Başka bir fıkra da şöyledir: Kara kışta bir kedi, bir damdan diğerine sıçrarken havada donup kalmış. Sekiz ay sonra don çözüldüğünde miyavlayarak yere düşmüş. Bir adamın eli, yaşken bir demir parçasına yapışsa hemen donar. Elini demirden koparmak mümkün olmaz. Ancak bir miktar derisi yüzülerek demirden kurtulabilir.
İstanbul Hastaneleri’nden Fatih Hastanesi
70 odası, 80 kubbesi ve 200 memuru bulunan bu kuruluş, ipek altın işlemeli bürümcük geceliklere sahiptir. Hasta olan bireyleri hastaneye taşıyarak ilgilenir ve günde iki kez çeşitli lezzetli yemekler sunar.

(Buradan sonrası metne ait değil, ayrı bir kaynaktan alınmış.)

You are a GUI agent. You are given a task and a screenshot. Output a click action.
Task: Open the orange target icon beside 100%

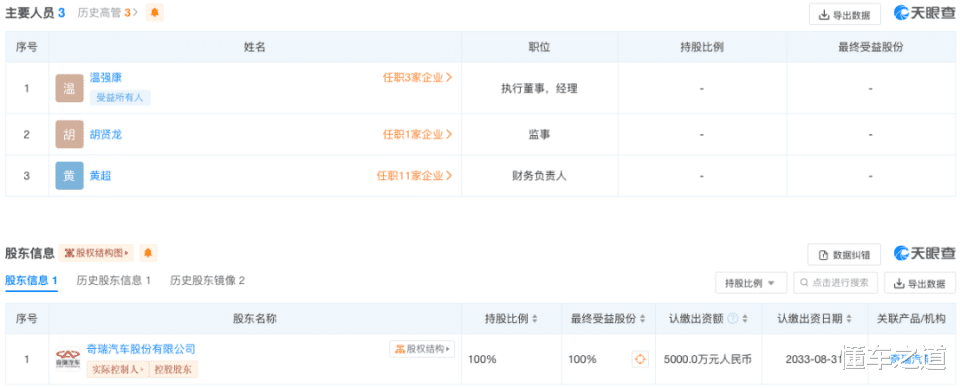640,359
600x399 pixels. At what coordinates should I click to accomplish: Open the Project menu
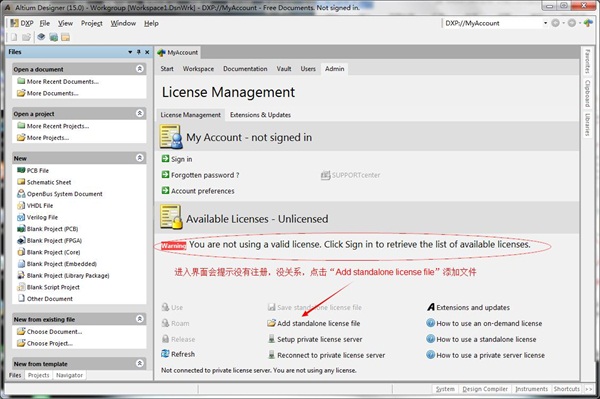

Vakfın kuralları son derece sağlamdır; bu kurallar arasında şöyle bir hüküm bulunmaktadır: “Eğer mutfakta keklik, turaç ve sülün kuşlarının eti bulunmazsa, bülbül, serçe ve güvercin pişirilip hastalara bol bol sunulsun.”
Hastanelerde, akıl hastalarının iyileşmelerine katkıda bulunmak amacıyla müzikçiler ve okuyucular görevlendirilmiştir.